## begin The records
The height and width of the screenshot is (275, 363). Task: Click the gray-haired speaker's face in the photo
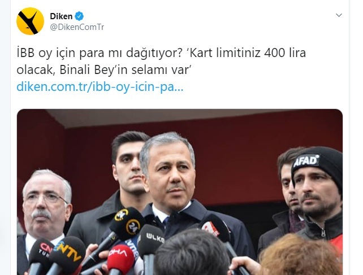tap(171, 174)
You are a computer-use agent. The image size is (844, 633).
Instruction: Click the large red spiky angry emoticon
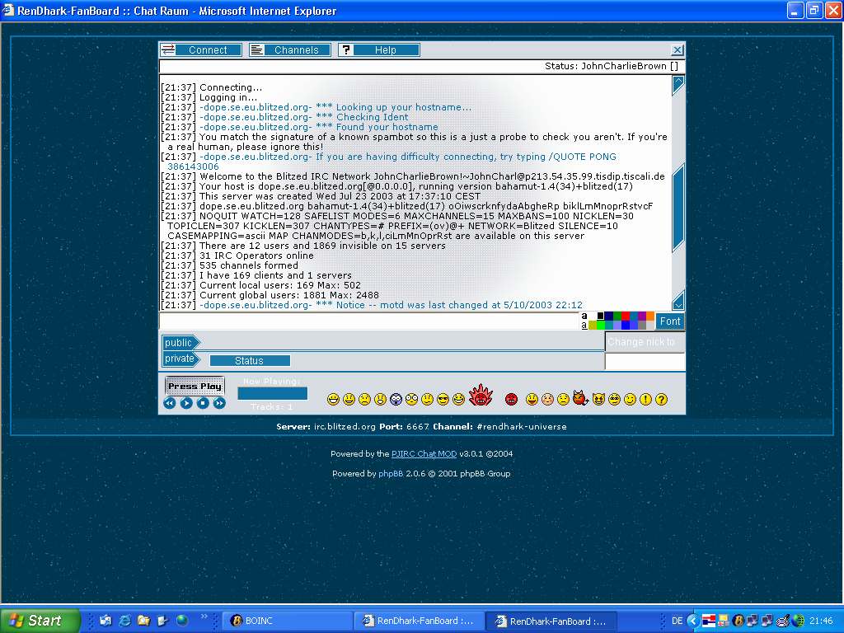tap(481, 396)
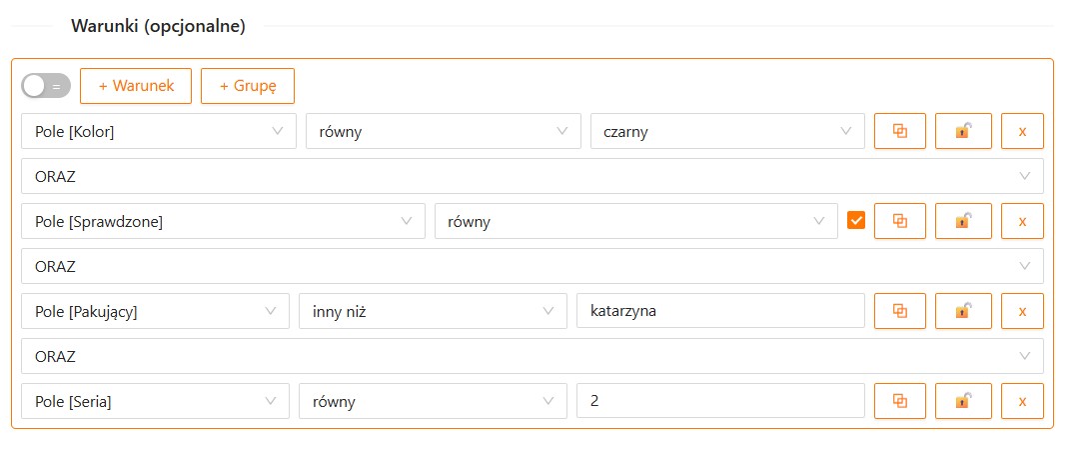Toggle the negation switch beside + Warunek

click(46, 86)
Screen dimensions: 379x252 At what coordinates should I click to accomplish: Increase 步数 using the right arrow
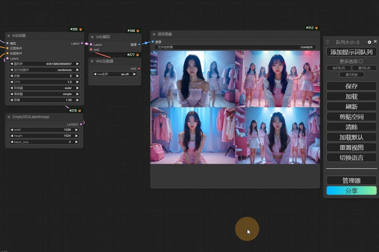(78, 76)
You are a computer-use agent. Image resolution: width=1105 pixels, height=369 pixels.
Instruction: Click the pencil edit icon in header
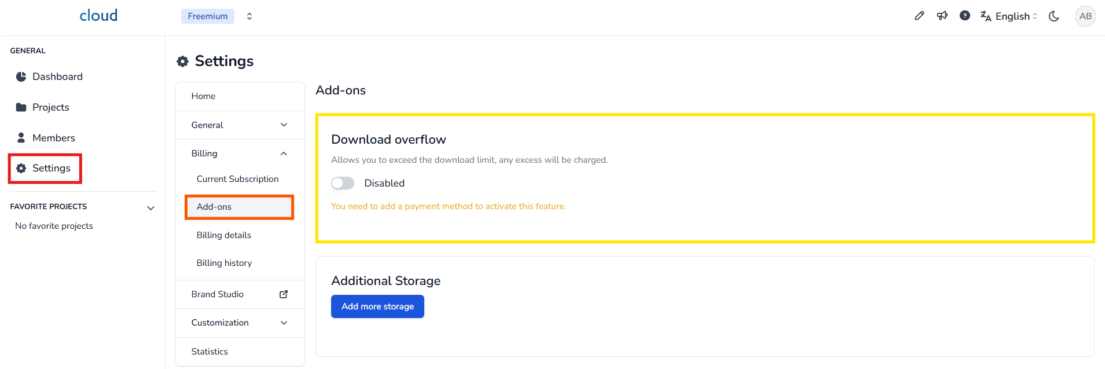[919, 16]
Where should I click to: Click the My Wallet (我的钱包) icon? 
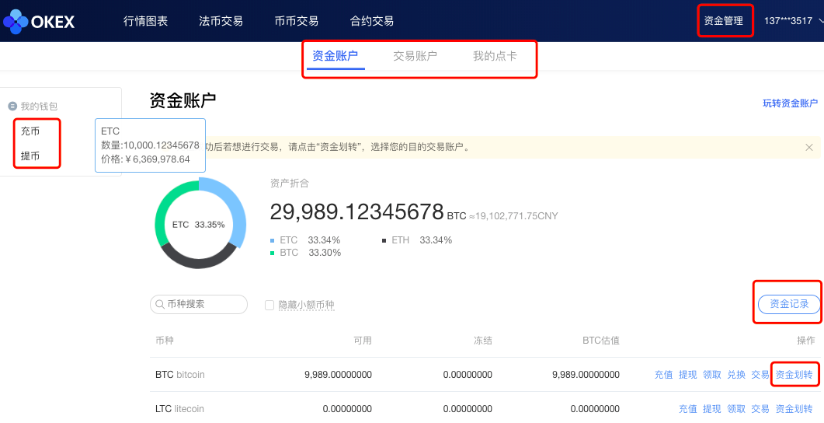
## end The records
Can you print every one of the rows above word for word, leaving out the pictures?

The height and width of the screenshot is (275, 363). Task: Click the gray-haired speaker's face in the photo
tap(171, 174)
You are a computer-use agent. The image size is (844, 633).
Instruction: Click the large red spiky angry emoticon
tap(481, 396)
Toggle the negation switch beside + Warunek

click(46, 86)
Screen dimensions: 379x252 At what coordinates should I click to accomplish: Increase 步数 using the right arrow
(78, 76)
You are a computer-use agent. Image resolution: width=1105 pixels, height=369 pixels.
Instruction: Click the pencil edit icon in header
[919, 16]
Where should I click to: Click the My Wallet (我的钱包) icon? 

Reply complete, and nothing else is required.